WORK INSTRUCTIONS: Rewrite the stretch of the records from the line containing "This screenshot has height=531, width=737." through the end of the records, substituting "input field" for "text area" and changing nothing else. Leave the pictures out of your answer.

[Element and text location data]
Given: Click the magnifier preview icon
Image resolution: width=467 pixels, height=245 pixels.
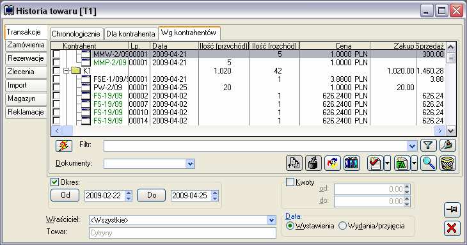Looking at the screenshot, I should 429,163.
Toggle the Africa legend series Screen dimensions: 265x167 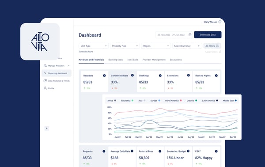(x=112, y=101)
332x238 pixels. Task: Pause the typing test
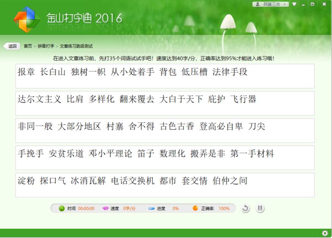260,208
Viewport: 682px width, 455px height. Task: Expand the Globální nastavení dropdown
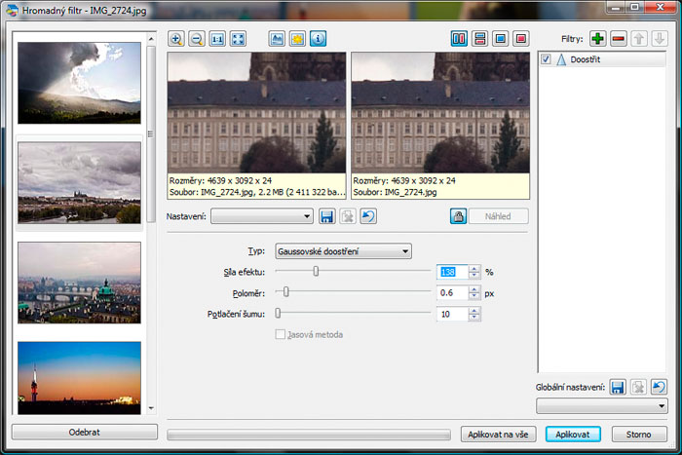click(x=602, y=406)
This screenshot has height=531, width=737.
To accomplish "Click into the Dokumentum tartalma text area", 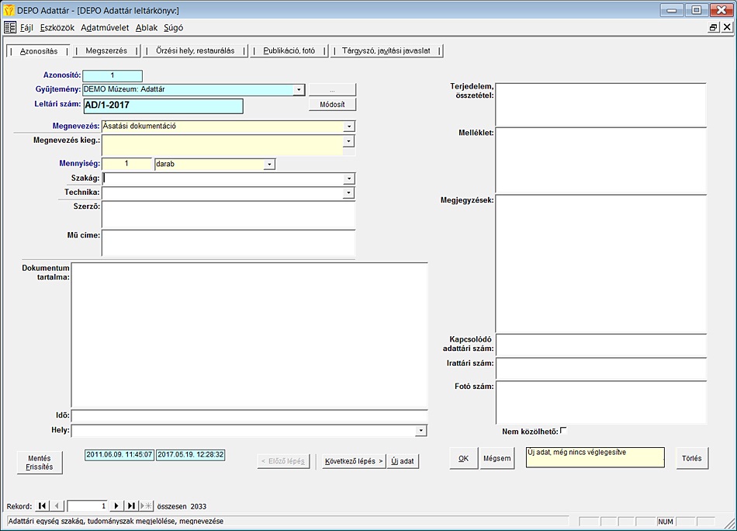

WRITTEN ANSWER:
This screenshot has height=531, width=737.
To accomplish "Click into the Dokumentum tartalma input field", 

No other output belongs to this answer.